Ischaemic stroke is caused by a blockage of blood flow to the brain. Treatments are urgently required in order to improve patient outcomes, as recovery currently relies largely on the timely injection of a blood clot-dissolving drug.
Priorities for therapy include limiting inflammation at the ischaemic site and rebuilding neuronal connections damaged by the stroke.
However, a molecule that can achieve these therapeutic effects has remained elusive.
In a study to be published in the journal Stroke, researchers from Osaka University provide new hope for patients. After identifying two proteins, R-spondin 3 (RSPO3) and LGR4, that trigger a cascade of reactions in cells (i.e., a signalling pathway) to reduce inflammation in the ischaemic brain.
RSPO3 and LGR4 also stimulate the growth of extensions from neurons, a process called neurite outgrowth.
lead author of the study, Munehisa Shimamura, says: “Previous studies showed that RSPO3 was beneficial in lung injuries caused by inflammation. We also knew that RSPO3 stimulates a signalling pathway, named the ‘canonical Wnt pathway’, that promotes neurite outgrowth.
“We wondered whether RSPO3 reduces inflammation and promotes neurite outgrowth after ischaemic stroke.”
Previous research has shown that RSPO3 and LGR4 are present in the same brain structures, and that RSPO3 activates LGR4 to stimulate the canonical Wnt pathway. The team from Osaka University localised RSPO3 in endothelial cells and LGR4 in microglia/macrophage cells and neurons in the ischaemic brain.
Senior author of the study, Hironori Nakagami, says: “Because of this close localisation, RSPO3 could act on LGR4.
“To test this hypothesis, we injected RSPO3 into the brains of mice 24 and 48 hours after ischaemic stroke.”
The researchers are excited by this study as remarkably, nine days after the stroke, mice that were injected with RSPO3 exhibited fewer sensory and motor deficits than mice injected with a control protein.

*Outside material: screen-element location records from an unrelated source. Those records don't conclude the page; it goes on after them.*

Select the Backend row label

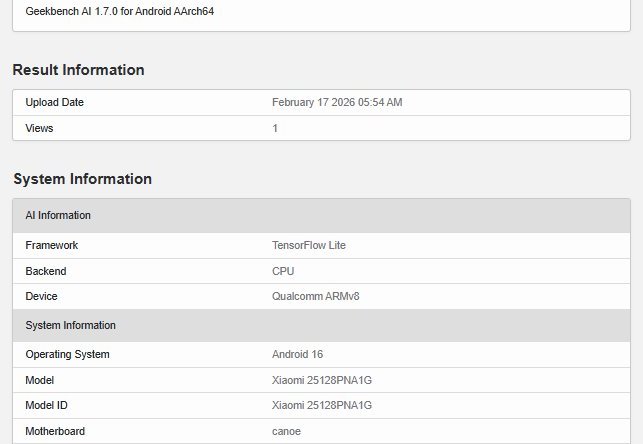pos(47,271)
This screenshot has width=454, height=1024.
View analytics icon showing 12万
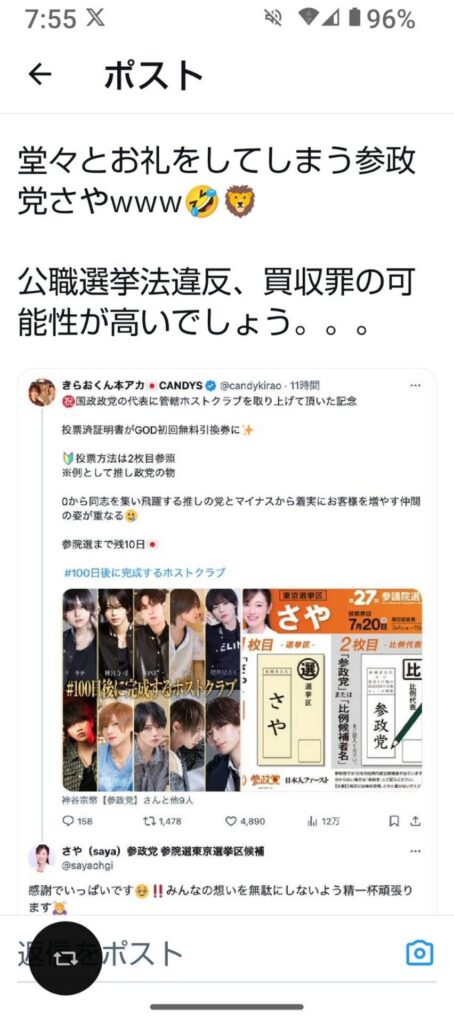click(312, 821)
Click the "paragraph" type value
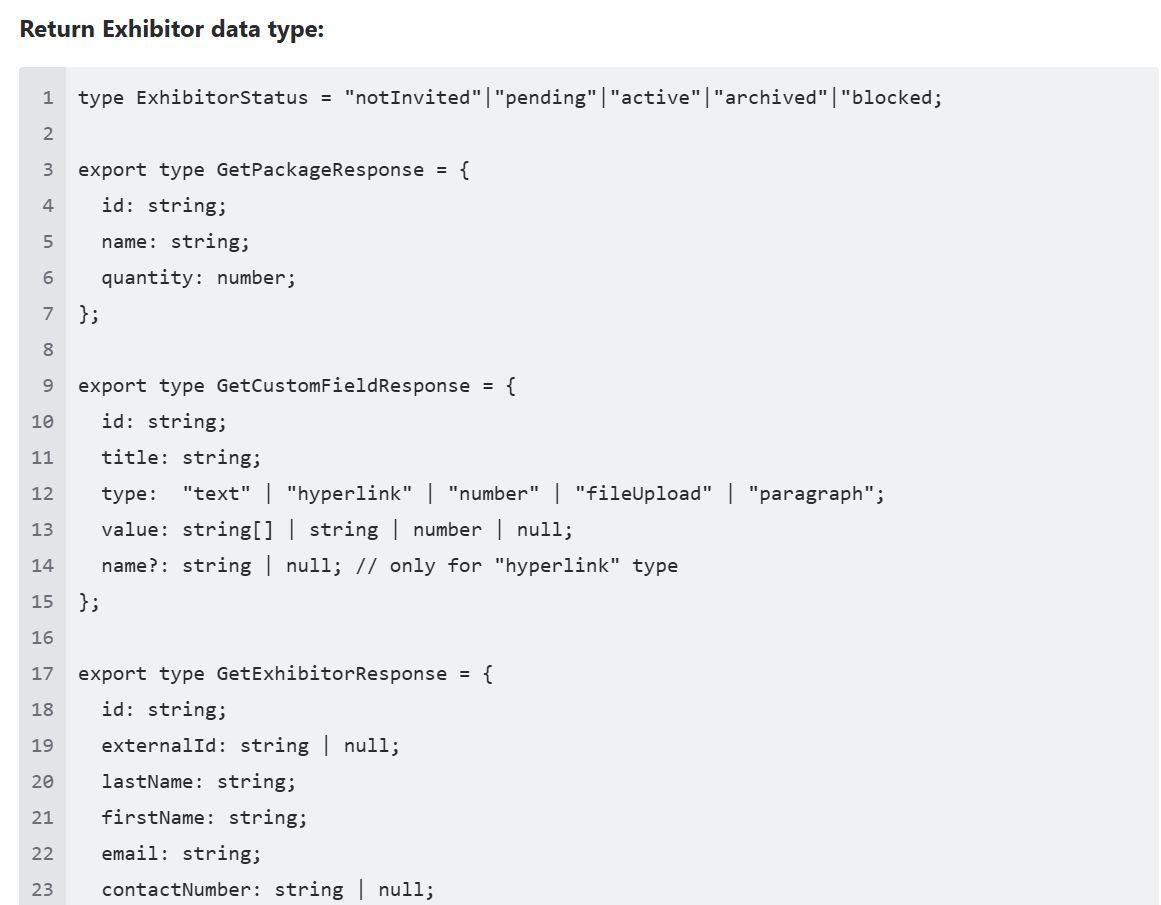Viewport: 1161px width, 905px height. [811, 494]
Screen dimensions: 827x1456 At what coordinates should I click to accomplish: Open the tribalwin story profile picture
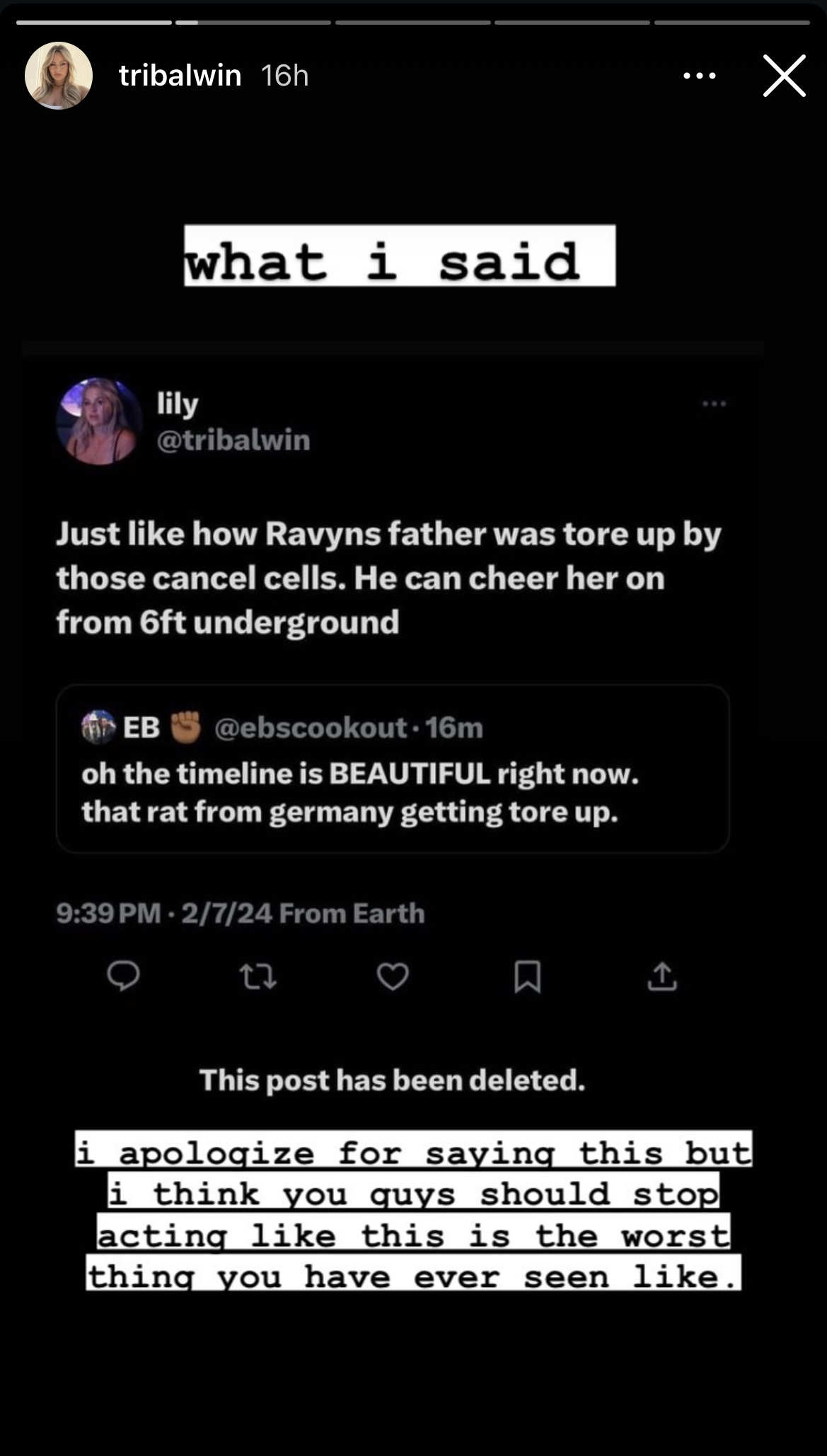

The expression of pro-inflammatory factors was reduced, whereas signs of neurite outgrowth increased. But how is this achieved? The researchers found that RSPO3/LGR4 decreased the expression of TLR4, which is one of proteins essential for inducing inflammation.
These findings are particularly exciting for post-stroke recovery as RPSO3 was given to mice one day after the stroke, suggesting a potential benefit to treatments in later stages of stroke. Thus, targeting RSPO3/LGR4 signalling is a promising lead for developing new therapies for ischaemic stroke and improving patient outcomes.